The text is taken from the brochure ”Coastal Artillery Organization and Tactics” published by the Swedish Armed Forces in 1985.

Invasion Defense
The invasion defense mission is solved after mobilization by engaging the advancing forces (raid or landing forces) with long-range systems such as coastal missiles and artillery. Subsequently, artillery and missile units with shorter ranges begin bombardment.

In addition to the island barrier and unloading area, controlled minefields are placed. The fixed barrier units also include mobile units, which are deployed either to establish rear barriers (defensive zones) within the brigade’s and battalion’s area or to quickly and unexpectedly engage the enemy’s forces on the flank to hinder their advance.

If the enemy breaches the forward ”defensive battalion,” they may enter the delaying area, where primarily ”light mobile” forces, amphibious battalions, and amphibious companies act to impede the enemy’s advance. The battle is conducted through a combination of attack, defense, and delaying actions.

Fire support is provided by units following in the mobile battle, as well as fixed and mobile artillery. Fire support can also be provided by collaborating army, air, and naval forces.

During the battle, other units from other parts of the Coastal Artillery Brigade, Coastal Defense, or from the military area(s) advance. These units establish defensive/delay zones within their assigned areas.

If the enemy manages to break through the units in the island barrier and reach the mainland, their use of the archipelago area is hindered by our units left in or nested within the enemy’s territory, with missile and mine units, as well as coastal ranger units.

By including fire controllers with these units, ships can be engaged with artillery and missiles from units grouped outside the enemy-controlled area.

The battle on the open coast is conducted similarly. The defensive zone consists of the area around the beach and unloading areas. If the enemy breaks through the defensive area, the engagement of their ships en route to the area continues. Mobile Coastal Artillery units are deployed to the area to ensure continued engagement. Land combat is conducted in cooperation with army units.

Coastal artillery units include various types of army units. Cooperation is carried out with naval and air combat forces.

In summary, coastal artillery units conduct a versatile battle by utilizing a combination of fixed and mobile units from several branches of the armed forces.

Surprise Attacks
A surprise attack requires, to be stopped, that we already have access to powerful units at the outset. The units permanently established in our archipelago area and near important ports and landing areas have this capability by being able to quickly raise readiness and, for a limited time (days), can develop significant effects with limited personnel input.

If the war develops into a protracted conflict, the same units have a very good ability to withstand engagement due to their protection systems. If damaged, they have recovery capability through access to repair resources.

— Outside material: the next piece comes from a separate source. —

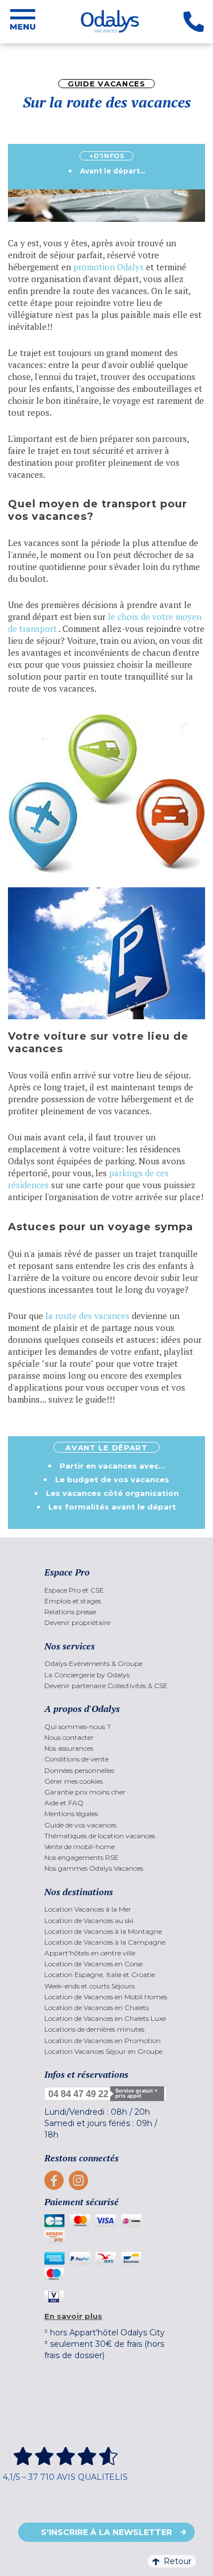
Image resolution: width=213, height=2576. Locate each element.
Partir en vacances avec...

The presented tactics are based on an offensive use of both fixed and mobile units over larger areas.

The basic principle is to halt the enemy before they reach the archipelago, mainland, or open coast. The enemy’s attacking force must be broken. If this fails, their advance towards and establishment in the bridgehead must be delayed and hindered. The time gained is used to deploy new units, both coastal artillery and other branches of the armed forces. The influx of units comes from other areas where fixed Coastal Artillery units can serve as a guard.